Martin Delavallée

Personal information
- Date of birth: 18 March 2004 (age 22)
- Place of birth: Charleroi, Belgium
- Height: 1.85 m (6 ft 1 in)
- Position: Goalkeeper

Team information
- Current team: Royal Charleroi
- Number: 55

Youth career
- 2009–2019: CS Entité Manageoise
- 2019–2022: Mouscron

Senior career*
- Years: Team / Apps / (Gls)
- 2022: Mouscron / 1 / (0)
- 2022–: Zebra Elites / 37 / (0)
- 2023–: Royal Charleroi / 42 / (0)

International career^{‡}
- 2021: Belgium U18 / 1 / (0)
- 2026–: Belgium U21 / 1 / (0)

= Martin Delavallée =

Belgian footballer (born 2004)

Martin Delavallée (born 18 March 2004) is a Belgian professional football player who plays as a goalkeeper for the Belgian Pro League club Royal Charleroi.

==Club career==
Delavallée is a product of the academies of the Belgian clubs CS Entité Manageoise and Mouscron.
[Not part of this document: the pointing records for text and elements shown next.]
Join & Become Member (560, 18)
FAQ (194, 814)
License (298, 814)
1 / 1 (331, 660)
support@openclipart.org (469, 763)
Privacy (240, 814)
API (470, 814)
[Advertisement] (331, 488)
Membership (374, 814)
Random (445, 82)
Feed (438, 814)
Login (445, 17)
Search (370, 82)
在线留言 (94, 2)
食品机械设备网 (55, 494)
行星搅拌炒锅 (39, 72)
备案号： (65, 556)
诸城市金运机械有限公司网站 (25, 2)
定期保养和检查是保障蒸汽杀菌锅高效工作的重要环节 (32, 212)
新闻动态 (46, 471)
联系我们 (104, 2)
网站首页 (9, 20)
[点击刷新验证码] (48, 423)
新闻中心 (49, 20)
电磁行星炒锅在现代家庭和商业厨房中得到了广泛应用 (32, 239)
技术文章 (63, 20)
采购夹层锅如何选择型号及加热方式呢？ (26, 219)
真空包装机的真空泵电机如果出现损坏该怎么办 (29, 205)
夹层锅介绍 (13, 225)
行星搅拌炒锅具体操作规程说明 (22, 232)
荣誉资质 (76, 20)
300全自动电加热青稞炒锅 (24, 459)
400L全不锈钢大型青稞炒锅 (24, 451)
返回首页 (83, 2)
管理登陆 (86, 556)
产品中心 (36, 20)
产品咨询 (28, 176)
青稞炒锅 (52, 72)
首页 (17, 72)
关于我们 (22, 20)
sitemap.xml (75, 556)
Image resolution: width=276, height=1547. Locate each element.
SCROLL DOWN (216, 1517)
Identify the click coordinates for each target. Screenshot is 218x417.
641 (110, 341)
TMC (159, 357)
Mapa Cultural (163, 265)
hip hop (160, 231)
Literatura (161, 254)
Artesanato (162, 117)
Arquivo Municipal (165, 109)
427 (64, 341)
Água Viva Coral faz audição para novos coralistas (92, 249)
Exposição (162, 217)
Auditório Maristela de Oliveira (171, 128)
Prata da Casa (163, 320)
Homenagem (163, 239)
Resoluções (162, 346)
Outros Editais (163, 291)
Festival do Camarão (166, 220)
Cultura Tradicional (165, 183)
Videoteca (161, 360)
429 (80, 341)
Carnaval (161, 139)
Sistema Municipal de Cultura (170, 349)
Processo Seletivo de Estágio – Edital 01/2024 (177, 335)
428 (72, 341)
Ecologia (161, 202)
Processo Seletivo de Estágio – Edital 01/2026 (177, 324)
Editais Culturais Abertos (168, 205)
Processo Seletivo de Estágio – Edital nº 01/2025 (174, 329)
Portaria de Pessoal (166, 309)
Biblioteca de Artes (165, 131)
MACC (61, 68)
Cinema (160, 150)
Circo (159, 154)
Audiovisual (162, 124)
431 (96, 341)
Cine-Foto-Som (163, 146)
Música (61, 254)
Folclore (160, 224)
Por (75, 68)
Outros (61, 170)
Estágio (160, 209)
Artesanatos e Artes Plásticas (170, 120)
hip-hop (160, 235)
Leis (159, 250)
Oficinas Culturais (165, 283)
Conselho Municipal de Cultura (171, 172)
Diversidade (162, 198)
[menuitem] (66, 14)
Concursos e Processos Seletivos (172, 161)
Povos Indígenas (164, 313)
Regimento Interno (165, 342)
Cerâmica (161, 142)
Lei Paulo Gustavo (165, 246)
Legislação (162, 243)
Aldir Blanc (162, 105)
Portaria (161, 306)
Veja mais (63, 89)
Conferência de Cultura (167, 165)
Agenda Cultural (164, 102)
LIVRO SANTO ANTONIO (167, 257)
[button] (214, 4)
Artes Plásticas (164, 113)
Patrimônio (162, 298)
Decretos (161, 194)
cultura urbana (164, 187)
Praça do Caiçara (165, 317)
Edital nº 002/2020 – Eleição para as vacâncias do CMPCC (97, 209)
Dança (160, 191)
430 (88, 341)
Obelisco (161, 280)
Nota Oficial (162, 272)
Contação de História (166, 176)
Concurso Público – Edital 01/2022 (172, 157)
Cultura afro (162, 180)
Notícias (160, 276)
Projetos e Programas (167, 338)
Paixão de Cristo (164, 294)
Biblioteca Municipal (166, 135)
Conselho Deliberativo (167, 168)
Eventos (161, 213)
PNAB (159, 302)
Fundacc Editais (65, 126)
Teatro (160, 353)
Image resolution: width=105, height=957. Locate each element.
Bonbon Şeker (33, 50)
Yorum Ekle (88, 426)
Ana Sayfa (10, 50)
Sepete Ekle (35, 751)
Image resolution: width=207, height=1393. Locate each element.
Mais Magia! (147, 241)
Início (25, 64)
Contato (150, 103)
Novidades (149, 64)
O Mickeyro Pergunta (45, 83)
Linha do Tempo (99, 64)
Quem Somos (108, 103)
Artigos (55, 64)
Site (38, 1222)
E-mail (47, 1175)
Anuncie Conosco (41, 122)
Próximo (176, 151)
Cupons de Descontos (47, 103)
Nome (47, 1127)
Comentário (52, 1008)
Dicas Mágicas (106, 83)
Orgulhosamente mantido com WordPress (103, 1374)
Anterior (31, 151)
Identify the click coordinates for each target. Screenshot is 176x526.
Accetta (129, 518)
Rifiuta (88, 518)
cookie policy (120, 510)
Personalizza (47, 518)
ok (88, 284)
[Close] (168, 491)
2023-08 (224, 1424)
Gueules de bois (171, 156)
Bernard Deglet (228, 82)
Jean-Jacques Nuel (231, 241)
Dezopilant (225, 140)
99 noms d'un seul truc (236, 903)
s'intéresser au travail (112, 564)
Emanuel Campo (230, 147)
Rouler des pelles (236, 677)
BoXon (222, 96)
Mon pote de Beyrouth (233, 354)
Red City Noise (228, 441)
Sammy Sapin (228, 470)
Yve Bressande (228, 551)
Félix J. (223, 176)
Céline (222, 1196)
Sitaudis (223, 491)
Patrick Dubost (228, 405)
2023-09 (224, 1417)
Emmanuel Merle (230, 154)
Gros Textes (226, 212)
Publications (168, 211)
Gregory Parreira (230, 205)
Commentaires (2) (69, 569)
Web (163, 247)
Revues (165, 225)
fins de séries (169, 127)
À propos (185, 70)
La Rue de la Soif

On 11 June 2021, he signed his first professional contract with Mouscron. On 17 April 2022, he debuted with Mouscron as a substitute in a 2–0 loss to S.K. Beveren in the Challenger Pro League. On 19 June 2022 he transferred to Royal Charleroi on a 1+1 year contract, and started playing for their reeserves. On 3 April 2023, his contract was renewed an additional year. Shortly after on 4 July 2023, he extended his contract until 2025 and started playing with their senior team. On 14 December 2024, he again extended his contract with the club until 2027. In the second half of the 2024–25 season he was started playing as their starting goalkeeper.

==International career==
On 21 October 2021, Delavallée debuted with the Belgium U18s for a friendly against the Czechia U18s.

==Personal life==
Before committing to football, Delavallée was a renowned player for the Belgian game Balle pelote.